We represent videos and images as collections of smaller units of data called patches, each of which is akin to a token in GPT. By unifying how we represent data, we can train diffusion transformers on a wider range of visual data than was possible before, spanning different durations, resolutions and aspect ratios.
我们将视频和图像表示为称为补丁的较小数据单元的集合,每个补丁类似于GPT中的令牌。通过统一我们表示数据的方式,我们可以在比以前更广泛的视觉数据上训练扩散变换器,跨越不同的持续时间,分辨率和纵横比。

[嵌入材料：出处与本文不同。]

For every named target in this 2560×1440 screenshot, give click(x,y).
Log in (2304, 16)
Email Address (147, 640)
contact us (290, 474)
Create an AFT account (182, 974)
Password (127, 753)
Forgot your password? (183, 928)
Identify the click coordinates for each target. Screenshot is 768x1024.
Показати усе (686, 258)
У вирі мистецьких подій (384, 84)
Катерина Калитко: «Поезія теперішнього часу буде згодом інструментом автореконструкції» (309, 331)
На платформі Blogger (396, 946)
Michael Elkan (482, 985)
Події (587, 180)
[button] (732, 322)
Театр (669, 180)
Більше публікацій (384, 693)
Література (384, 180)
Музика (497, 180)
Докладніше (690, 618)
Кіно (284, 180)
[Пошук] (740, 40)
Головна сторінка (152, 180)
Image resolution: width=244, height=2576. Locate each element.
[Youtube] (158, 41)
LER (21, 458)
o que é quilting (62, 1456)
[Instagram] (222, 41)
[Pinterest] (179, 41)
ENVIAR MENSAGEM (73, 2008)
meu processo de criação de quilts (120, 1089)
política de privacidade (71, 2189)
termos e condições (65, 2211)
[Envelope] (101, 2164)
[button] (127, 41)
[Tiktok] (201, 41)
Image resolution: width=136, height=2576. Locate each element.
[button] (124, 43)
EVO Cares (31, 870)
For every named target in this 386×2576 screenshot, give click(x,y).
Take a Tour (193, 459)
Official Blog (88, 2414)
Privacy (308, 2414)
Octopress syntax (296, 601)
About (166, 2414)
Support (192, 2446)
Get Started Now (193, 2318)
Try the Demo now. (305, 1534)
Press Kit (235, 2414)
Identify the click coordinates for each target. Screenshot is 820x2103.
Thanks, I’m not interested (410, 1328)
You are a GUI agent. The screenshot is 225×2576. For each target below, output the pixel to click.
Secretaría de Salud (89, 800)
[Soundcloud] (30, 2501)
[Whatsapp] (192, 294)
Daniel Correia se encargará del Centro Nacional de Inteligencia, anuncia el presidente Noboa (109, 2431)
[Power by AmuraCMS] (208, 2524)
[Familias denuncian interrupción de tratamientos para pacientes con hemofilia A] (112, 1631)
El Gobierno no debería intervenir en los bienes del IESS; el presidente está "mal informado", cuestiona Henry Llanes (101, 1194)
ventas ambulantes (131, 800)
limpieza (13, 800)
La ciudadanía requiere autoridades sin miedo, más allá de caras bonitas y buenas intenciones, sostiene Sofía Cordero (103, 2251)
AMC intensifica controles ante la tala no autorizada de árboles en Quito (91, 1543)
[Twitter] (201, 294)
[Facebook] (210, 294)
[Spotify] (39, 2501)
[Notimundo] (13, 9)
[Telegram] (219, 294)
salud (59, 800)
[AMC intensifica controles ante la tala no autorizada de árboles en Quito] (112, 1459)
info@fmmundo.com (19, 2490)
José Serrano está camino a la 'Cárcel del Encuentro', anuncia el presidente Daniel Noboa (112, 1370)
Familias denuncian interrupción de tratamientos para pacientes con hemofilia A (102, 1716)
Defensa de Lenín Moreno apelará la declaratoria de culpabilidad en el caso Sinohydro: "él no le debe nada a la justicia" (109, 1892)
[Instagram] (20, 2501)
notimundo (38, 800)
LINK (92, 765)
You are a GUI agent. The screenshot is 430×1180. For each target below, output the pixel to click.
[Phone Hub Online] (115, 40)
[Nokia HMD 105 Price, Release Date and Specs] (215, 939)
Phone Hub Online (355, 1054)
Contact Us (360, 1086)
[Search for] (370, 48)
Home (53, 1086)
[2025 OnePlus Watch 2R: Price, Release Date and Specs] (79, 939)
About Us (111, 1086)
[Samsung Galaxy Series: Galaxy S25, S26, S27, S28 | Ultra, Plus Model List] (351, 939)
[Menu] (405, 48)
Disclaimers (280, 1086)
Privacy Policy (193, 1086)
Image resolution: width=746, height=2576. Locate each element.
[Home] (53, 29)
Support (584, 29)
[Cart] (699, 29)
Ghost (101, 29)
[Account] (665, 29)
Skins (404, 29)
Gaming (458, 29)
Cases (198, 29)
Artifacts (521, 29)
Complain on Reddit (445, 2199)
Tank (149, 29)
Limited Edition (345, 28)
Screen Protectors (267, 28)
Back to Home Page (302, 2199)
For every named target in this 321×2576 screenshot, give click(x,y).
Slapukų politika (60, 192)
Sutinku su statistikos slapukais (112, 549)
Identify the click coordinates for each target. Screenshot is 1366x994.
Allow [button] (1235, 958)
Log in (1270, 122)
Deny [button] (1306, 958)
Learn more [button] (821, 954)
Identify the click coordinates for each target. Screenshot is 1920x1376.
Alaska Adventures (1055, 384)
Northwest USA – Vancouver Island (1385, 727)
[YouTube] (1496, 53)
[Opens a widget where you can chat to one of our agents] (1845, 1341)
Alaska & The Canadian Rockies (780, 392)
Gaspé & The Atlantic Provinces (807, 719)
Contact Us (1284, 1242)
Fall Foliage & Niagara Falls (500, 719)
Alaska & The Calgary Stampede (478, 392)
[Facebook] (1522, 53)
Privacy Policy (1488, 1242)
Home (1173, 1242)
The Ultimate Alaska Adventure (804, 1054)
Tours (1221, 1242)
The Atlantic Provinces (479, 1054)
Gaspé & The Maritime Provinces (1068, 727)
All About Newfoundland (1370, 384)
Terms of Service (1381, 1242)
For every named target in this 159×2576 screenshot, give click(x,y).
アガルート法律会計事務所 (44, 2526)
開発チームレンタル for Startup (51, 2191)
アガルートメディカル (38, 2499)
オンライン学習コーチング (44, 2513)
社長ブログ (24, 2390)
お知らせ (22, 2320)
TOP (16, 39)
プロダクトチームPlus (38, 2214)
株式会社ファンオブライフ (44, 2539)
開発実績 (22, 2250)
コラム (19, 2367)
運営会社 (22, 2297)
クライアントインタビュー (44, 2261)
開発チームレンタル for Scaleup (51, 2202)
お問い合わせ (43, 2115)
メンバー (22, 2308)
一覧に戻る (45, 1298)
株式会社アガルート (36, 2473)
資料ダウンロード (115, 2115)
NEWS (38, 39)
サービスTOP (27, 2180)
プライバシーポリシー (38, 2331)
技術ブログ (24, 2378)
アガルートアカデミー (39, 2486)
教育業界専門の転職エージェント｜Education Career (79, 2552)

Sora builds on past research in DALL·E and GPT models. It uses the recaptioning technique from DALL·E 3, which involves generating highly descriptive captions for the visual training data. As a result, the model is able to follow the user’s text instructions in the generated video more faithfully.
索拉建立在过去的研究DALL·E和GPT模型。它使用了DALL·E 3中的重新捕获技术,该技术涉及为视觉训练数据生成高度描述性的标题。因此,该模型能够更忠实地遵循用户在生成的视频中的文本指令。
In addition to being able to generate a video solely from text instructions, the model is able to take an existing still image and generate a video from it, animating the image’s contents with accuracy and attention to small detail. The model can also take an existing video and extend it or fill in missing frames. Learn more in our technical report.
除了能够仅从文本指令生成视频外,该模型还能够获取现有的静态图像并从中生成视频,以精确和关注小细节的方式动画图像的内容。该模型还可以获取现有视频并对其进行扩展或填充丢失的帧。在我们的技术报告中了解更多信息。
Sora serves as a foundation for models that can understand and simulate the real world, a capability we believe will be an important milestone for achieving AGI.
索拉是能够理解和模拟真实的世界的模型的基础,我们相信这一能力将成为实现AGI的重要里程碑。